Tuesday, July 21, 2009

GHIZAR VALLEY

Though the first half of the road as far Gupis is currently being improved and widened, it is still only a dirt track cut a long the cliff face on the south bank of the river. Passing through the former kingdoms of Punial and Gupis, with Ishkoman and Yasin up side valleys to the north, it connects all the tiny towns which are also known as Ghizer Valley.

Punial is the first kingdom to the west of Gilgit. It encompasses 12 villages and populations of 17,000.Its inhabitants call it ‘the place where heaven and earth meet’. Its capital is Sher Qila, 35 kilometers (22miles) from Gilgit. Sher Qila means Loin’s fort, so called because it proved so difficult to conquer.

Sher Qila boasts and impressive modern girls’ high school built by Aga Khan, which stands beside the now redundant polo ground; facing the polo ground is an old carved wooden mosque.

A 150-years-old watchtower, crowned with a pair of ibex horns, stands guard at the end of the ground, a reminder of past wars. The villagers took refuge in the tower whenever attacked.

The next important village in Punial is Singal; 16kilometres (ten miles) further west, where there is a guest house and a modern Aga Khan medical centre with solar heating.

Punial is full of orchards and small terraced fields and can easily be reached in a day trip from Gilgit. There is time to walk along the water channels, to look into a local flour mill or blacksmith’s forge, to watch the local ploughing or weaving in outdoor pitlooms, and to photograph rural life.

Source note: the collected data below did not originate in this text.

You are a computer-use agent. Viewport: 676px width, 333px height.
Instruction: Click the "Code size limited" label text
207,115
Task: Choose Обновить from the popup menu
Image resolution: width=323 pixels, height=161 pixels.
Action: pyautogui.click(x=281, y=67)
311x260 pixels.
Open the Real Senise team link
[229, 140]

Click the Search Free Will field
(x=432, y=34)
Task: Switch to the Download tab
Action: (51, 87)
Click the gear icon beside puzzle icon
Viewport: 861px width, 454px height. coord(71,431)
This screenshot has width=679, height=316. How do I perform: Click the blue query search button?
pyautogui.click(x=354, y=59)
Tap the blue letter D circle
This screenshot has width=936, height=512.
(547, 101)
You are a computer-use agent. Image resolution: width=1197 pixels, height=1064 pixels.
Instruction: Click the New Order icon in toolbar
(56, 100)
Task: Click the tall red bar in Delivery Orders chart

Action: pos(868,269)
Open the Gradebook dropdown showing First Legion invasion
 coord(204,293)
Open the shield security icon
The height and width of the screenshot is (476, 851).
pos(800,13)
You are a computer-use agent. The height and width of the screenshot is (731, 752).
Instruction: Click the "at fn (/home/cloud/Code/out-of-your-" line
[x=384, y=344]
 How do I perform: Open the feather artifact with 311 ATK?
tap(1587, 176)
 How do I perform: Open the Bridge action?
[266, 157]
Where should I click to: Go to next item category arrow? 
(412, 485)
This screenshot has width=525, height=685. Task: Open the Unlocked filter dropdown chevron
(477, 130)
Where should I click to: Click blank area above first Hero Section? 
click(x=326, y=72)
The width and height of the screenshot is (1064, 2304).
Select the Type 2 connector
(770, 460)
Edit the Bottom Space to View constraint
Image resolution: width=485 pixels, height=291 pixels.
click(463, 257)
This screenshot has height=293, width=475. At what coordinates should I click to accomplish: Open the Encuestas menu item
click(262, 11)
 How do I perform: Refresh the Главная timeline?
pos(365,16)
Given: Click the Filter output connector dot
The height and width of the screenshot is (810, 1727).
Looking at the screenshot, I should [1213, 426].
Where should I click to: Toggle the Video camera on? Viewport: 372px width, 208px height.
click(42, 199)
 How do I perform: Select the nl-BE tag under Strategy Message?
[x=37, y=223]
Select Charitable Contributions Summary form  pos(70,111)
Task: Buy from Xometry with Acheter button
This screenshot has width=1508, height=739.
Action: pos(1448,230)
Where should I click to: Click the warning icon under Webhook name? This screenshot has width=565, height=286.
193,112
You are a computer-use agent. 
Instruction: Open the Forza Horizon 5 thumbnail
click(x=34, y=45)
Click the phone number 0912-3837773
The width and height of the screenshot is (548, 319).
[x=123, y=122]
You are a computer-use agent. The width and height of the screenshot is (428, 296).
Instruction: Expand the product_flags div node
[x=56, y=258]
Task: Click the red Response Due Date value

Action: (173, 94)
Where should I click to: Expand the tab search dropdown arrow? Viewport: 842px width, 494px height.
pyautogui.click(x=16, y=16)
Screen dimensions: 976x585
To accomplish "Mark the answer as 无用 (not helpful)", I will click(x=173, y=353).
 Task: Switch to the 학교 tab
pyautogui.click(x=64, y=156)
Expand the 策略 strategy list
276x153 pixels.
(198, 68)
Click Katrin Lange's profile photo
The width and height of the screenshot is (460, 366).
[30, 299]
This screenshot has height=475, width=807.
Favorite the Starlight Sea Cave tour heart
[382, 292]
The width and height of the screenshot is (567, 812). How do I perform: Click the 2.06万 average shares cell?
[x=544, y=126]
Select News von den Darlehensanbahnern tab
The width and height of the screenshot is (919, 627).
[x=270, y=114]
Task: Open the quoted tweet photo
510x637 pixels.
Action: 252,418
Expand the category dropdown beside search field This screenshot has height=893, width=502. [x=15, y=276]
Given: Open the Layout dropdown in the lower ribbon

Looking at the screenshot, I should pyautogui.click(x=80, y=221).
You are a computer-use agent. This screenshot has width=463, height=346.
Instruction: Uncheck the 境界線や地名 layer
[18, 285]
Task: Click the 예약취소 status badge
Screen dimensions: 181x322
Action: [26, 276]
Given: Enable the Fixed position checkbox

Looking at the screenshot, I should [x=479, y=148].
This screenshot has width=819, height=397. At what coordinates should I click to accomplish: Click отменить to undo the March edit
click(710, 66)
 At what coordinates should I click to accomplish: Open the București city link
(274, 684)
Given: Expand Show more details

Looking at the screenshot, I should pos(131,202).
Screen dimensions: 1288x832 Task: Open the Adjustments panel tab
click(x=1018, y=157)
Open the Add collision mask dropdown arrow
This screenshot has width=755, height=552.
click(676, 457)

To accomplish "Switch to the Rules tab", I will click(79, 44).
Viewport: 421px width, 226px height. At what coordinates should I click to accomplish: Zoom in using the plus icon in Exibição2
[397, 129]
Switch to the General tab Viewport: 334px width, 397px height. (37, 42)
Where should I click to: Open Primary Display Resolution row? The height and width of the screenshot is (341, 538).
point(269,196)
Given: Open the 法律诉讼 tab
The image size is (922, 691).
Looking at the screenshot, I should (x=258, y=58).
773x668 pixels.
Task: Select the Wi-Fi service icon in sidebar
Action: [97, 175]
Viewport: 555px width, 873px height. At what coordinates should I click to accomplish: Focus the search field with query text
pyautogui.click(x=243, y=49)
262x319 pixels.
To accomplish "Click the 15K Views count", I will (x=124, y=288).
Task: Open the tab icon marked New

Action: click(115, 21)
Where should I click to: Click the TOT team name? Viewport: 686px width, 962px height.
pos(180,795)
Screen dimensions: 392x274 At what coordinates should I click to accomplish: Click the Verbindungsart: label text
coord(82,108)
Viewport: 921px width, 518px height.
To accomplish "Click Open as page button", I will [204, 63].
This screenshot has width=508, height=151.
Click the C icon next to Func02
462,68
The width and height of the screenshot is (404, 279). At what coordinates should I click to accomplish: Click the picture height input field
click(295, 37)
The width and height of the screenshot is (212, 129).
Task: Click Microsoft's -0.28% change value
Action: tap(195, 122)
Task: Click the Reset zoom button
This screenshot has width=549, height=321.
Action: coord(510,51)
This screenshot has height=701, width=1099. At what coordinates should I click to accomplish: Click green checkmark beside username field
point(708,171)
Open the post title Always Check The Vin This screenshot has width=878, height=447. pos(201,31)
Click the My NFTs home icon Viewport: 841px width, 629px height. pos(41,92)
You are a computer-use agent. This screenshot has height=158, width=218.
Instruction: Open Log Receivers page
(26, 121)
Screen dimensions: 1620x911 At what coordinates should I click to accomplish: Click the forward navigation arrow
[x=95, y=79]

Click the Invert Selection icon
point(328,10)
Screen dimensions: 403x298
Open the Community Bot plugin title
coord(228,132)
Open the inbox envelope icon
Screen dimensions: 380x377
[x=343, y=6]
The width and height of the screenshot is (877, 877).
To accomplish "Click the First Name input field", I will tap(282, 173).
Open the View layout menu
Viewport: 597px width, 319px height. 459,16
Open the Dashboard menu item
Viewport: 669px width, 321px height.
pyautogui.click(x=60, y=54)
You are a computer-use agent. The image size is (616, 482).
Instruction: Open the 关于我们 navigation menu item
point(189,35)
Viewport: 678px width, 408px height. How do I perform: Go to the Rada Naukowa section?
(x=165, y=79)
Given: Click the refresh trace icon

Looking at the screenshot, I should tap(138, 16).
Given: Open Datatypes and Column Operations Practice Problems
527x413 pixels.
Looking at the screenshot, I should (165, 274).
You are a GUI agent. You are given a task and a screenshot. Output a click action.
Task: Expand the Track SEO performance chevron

Gakuch, 72kilometres (45miles) from Gilgit, is the turning point for the jeep road north up the lovely Ishkoman Valley, another former kingdom. The PWD rest house at Chator Khnad, 24 kilometres (15miles) from Gakuch is the starting point for the five-day trek east to Naltar, across the 4,267metre (14,000-foot) Naltar Pass. The five-day trek west to Yasin across the 4,432metre (14,540-foot) Asambar Pass is green and easy all the way. At Chator Khand the road splits, right to limit, another starting point for a trek to Naltar, and left to the village of Ishkoman, from which you can trek to Yasin across the Ishkoman Pass.

Gopis, the next kingdom west along the Gilgit River, 108 kilometre (67miles) or six hours from Gilgit, is where you turn north for the Yasin Valley, yet another former kingdom. Water is plentiful here, making this perhaps the prettiest of all the Gilgit kingdoms: villagers are stacked up the mountainside and surrounded by steeply terraced fields.

From Yasin Valley, 2 kilometres (15miles) from Gupis, you can trek east to Ishkoman or west over three passes to Mastuj. The jeep track from Yasin continues north up the Yasin Valley for 25kilometres (15miles) to Barkulti. A road forks left up the Thui Valley for 15kilometres (nine miles) to Nialti, from where it is possible to trek across the Thui Pass (4,499metres or 14,760 feet, above the sea level) to the Yarkun Valley in Chitral District.